A Rainham historian had a proud weekend displaying his dad’s war medals and memorabilia from the D-Day landings 80 years ago this week.
Richard Smith, 68, regularly holds exhibitions at the Ingrebourne Valley Visitor Centre on the site of the old wartime RAF Hornchurch airbase.
His display on Saturday and Sunday (June 1 and 2) ahead of the June 6 anniversary of the Allied Normandy landings attracted more than 500 visitors.
Richard’s dad Robert Smith was on board HMS Beagle giving cover fire to Allied landing craft on the beaches during the 1944 invasion.
Many landing crafts came under heavy fire from German torpedo boats.
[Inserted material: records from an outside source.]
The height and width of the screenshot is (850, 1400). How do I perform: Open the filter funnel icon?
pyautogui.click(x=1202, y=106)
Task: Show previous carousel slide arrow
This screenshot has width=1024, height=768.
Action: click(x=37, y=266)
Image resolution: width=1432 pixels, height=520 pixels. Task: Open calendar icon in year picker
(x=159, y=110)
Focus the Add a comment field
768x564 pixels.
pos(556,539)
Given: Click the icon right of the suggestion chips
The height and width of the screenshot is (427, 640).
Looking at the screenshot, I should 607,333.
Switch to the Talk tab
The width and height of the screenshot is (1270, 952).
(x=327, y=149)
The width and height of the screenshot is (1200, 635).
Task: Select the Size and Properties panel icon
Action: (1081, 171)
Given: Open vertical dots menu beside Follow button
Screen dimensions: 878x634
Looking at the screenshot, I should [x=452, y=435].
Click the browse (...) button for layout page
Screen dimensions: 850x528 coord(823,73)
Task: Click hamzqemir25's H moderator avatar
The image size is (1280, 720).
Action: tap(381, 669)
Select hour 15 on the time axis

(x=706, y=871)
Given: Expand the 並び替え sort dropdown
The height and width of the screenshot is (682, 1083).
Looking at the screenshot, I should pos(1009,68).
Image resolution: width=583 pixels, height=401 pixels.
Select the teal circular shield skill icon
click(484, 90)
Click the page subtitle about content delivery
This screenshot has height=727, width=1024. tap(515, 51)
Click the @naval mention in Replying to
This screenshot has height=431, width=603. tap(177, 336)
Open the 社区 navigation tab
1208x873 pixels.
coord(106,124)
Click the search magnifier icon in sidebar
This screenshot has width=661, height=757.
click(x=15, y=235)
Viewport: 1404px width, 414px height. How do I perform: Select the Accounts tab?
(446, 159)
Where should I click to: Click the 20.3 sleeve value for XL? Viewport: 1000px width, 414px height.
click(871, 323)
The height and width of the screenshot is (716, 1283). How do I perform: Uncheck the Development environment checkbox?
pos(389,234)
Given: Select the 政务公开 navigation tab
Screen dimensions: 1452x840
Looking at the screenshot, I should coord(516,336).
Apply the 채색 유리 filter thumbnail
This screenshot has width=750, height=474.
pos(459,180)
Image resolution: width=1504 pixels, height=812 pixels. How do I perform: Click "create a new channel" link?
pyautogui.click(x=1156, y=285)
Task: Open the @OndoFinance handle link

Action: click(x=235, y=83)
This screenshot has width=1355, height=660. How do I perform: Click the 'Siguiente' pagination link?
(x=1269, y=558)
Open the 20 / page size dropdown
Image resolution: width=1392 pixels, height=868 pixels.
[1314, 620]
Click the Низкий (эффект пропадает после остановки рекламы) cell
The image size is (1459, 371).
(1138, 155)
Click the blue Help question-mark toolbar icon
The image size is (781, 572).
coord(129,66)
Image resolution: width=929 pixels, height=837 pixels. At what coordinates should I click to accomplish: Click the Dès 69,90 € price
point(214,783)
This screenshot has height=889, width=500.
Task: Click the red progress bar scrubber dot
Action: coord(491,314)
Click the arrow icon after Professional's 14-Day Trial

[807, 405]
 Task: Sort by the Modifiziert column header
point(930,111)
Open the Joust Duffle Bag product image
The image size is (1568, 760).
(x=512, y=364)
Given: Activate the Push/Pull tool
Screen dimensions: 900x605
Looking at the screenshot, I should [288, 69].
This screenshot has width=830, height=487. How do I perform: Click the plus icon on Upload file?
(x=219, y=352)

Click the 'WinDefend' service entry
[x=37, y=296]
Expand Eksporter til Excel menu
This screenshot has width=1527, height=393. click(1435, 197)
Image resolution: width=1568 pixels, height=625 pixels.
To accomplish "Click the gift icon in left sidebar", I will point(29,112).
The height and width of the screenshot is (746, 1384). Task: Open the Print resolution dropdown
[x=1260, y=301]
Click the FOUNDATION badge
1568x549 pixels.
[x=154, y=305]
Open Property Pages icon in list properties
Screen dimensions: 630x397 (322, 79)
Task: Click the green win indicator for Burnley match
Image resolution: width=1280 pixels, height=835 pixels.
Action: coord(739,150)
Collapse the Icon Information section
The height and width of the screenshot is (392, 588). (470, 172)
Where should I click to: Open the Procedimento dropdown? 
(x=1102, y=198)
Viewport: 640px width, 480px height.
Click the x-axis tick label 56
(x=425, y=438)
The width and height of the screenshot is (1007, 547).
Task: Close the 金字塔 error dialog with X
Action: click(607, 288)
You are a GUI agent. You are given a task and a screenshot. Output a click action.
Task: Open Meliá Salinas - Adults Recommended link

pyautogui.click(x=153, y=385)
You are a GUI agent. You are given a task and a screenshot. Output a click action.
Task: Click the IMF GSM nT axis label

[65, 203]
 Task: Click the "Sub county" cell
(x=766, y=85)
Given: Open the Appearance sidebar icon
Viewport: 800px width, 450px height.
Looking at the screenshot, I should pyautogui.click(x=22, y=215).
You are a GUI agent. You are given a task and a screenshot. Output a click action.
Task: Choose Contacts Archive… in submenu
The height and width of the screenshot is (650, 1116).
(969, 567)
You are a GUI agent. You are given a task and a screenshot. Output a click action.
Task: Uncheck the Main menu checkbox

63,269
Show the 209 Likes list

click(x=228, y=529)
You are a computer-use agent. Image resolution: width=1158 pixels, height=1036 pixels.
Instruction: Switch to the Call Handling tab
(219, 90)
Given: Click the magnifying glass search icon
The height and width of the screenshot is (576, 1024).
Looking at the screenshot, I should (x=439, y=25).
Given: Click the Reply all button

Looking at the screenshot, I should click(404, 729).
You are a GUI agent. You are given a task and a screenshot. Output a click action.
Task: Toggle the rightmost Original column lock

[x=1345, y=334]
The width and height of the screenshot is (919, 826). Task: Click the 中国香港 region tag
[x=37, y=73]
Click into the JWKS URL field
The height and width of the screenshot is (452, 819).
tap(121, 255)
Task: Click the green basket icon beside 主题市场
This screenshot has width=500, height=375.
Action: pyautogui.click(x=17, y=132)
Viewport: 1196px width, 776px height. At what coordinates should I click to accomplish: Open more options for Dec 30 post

The Beagle answered a distress call from one landing craft and had to navigate through German mines to rescue American soldiers. Robert helped them clamber up rope ladders on the side of his destroyer to reach safety.
“My dad recovered a US Army helmet from a GI (soldier) he rescued from the water after the landing craft sank,” Richard explained.
“The name in the GI’s helmet was O’Hara with a serial number. I took the helmet back to Normandy 10 years ago to the D-Day museum and war cemetery to see if O’Hara was on their records.
“But we couldn’t trace his name — I hope Private O’Hara survived the war.”
His father had joined up in 1942 aged 18 and remained in the Royal Navy until 1946 when he enlisted in the Australian Royal Navy. He later joined the Met Police in the 1950s after marrying and settling in Ilford where Richard was born and raised.
Richard’s friend from his schooldays in Ilford, Peter Reynolds, turned up at his exhibition in a German wartime uniform, adding to the historic atmosphere — he has been a professional extra in many war films.
A commemoration service at RAF Hornchurch, now Hornchurch Country Park run by Essex Wildlife Trust, was held on Sunday by the 1838 RAF Elm Park Air Cadets, whose commander Jeff Skillman laid a wreath at the memorial marking the former airbase. It was followed by the sounding of the Last Post, a two-minute silence then Reveille.
Others taking part included Elm Park Royal British Legion.
Richard's anniversary exhibition included artefacts from the town of Mere-Eglise where US parachute trooper John Steele got caught up on a clock-tower making a landing when he was blown off course, made famous in the 1962 film The Longest Day.
A raffle prize trip in a wartime Spitfire was given at the exhibition by the Blenheim Society which maintains a working wartime Blenheim bomber in Cambridgeshire.
Also on show were wire cutters used by British troops to get through German defences, spent shells, cartridges and even rusty barbed-wire itself recovered years later from the beaches.
Historian Paul Hunt displayed his collection of D-Day military firearms — as well as sand from the five invasion beaches he has scooped up on his numerous visits to the Normandy coast.
But pride of place for Richard was his dad’s wartime medals — the 1939-45 Star, Atlantic Star, Defence Medal, Victory Medal and two UN Korean war medals — as well as GI O’Hara’s helmet under fire from the D-Day landings.